→ Source passage:
These findings are preliminary, but if they are validated in a larger, more conclusive clinical trial, the result could be “a new paradigm” for cancer care, says study coauthor Elias Sayour, MD, PhD, an associate professor of neurosurgery and the principal investigator of the RNA Engineering Laboratory at University of Florida College of Medicine in Gainesville.
“This is really exciting,” says Tanya Evans, MD, a dermatologist and the medical director of the skin cancer program at the melanoma clinic at MemorialCare Saddleback Medical Center in Laguna Hills, California, who was not involved in the research.
How Much Longer Did People Live?
Researchers analyzed records from more than 1,000 patients with advanced lung or skin cancer who were receiving immunotherapy at the University of Texas MD Anderson Cancer Center in Houston. In basic terms, immunotherapy medications work by teaching a patient’s immune system how to recognize and attack cancer cells.
The analysis of lung cancer patients compared two groups: a group of 180 people with advanced lung cancer who received a COVID-19 mRNA vaccine within 100 days of starting immunotherapy, and a group of 704 patients who received the same immunotherapy drugs but didn’t get the vaccine.
The researchers discovered that people with advanced lung cancer who received the vaccine nearly doubled their survival time, from 20.6 months (on average) to 37.3 months.

→ Work instruction 1: For each statement, answer yes or no according to the passage on COVID-19 vaccines and immunotherapy, and quote the words that decide it. (a) The researchers analyzed records from more than 1,000 patients. (b) Tanya Evans took part in the research. (c) The group of lung cancer patients who received the vaccine numbered 704.
→ Work instruction 2: Extend the passage on COVID-19 vaccines and immunotherapy, picking up right after its final sentence.
The entries that come next have no connection to the passage on COVID-19 vaccines and immunotherapy.

→ Record excerpts:
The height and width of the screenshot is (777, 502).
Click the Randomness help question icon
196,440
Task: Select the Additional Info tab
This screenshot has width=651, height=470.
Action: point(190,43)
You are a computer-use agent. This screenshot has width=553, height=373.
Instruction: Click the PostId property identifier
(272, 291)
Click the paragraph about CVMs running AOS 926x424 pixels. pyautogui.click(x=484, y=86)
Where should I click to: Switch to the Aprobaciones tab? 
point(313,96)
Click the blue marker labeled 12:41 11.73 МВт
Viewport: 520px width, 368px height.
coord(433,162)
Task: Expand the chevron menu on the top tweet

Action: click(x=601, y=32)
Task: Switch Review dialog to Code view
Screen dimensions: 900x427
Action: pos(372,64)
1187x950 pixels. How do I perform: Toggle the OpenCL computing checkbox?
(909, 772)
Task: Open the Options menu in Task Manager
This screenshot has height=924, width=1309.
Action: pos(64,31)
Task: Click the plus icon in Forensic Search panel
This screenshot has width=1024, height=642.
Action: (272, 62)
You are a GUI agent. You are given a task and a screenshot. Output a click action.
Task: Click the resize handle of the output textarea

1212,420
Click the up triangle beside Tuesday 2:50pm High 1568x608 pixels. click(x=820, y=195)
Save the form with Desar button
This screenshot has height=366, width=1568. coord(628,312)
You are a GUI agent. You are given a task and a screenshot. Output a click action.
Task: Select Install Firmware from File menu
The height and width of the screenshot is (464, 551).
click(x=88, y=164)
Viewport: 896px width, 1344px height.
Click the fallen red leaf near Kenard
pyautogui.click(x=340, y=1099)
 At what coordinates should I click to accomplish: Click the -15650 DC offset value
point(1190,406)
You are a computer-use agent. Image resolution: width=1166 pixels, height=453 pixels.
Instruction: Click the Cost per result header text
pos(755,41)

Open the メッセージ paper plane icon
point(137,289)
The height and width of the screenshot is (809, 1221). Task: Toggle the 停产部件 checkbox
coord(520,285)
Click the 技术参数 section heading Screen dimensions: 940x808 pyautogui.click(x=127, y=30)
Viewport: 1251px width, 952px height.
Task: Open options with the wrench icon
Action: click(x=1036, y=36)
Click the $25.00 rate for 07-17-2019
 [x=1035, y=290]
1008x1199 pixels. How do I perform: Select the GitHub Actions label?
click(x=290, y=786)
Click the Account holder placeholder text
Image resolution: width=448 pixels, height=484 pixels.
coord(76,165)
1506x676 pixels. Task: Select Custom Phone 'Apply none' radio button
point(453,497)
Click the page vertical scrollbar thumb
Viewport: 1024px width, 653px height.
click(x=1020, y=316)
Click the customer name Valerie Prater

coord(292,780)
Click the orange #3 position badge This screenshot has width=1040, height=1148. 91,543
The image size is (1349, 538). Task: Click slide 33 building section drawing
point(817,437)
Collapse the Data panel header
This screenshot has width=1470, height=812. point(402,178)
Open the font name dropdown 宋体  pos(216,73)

→ Exercise answer 1:
(a) Yes: "Researchers analyzed records from more than 1,000 patients with advanced lung or skin cancer"
(b) No: "who was not involved in the research"
(c) No: "a group of 180 people with advanced lung cancer who received a COVID-19 mRNA vaccine within 100 days of starting immunotherapy"

→ Exercise answer 2:
In patients with advanced melanoma, the most deadly form of skin cancer, 43 received the COVID-19 vaccine within 100 days of starting immunotherapy, while 167 did not get the vaccine. The researchers discovered that those who received the vaccine saw their survival time increase from 26.7 months to up to 40 months. Some melanoma patients were still alive when researchers collected the data, which suggests the impact of the vaccine could be even greater.
“These findings are important because they suggest that widely available mRNA vaccines designed to target COVID-19 might help patients’ immune systems kill their cancer,” says Adam Grippin, MD, PhD, the lead study author and a senior resident in radiation oncology at the University of Texas MD Anderson Cancer Center.
How Do mRNA Vaccines Work?
It’s important to note that, when researchers looked back at the medical records, they observed no changes in survival times when patients received pneumonia or flu vaccines, which are not mRNA vaccines.
That suggests there is something special about mRNA vaccines, says Nilesh Vora, MD, a medical oncologist and the medical director of the Todd Cancer Institute at Long Beach Medical Center in Long Beach, California.
Why Does Vaccination Help Cancer Patients Live Longer?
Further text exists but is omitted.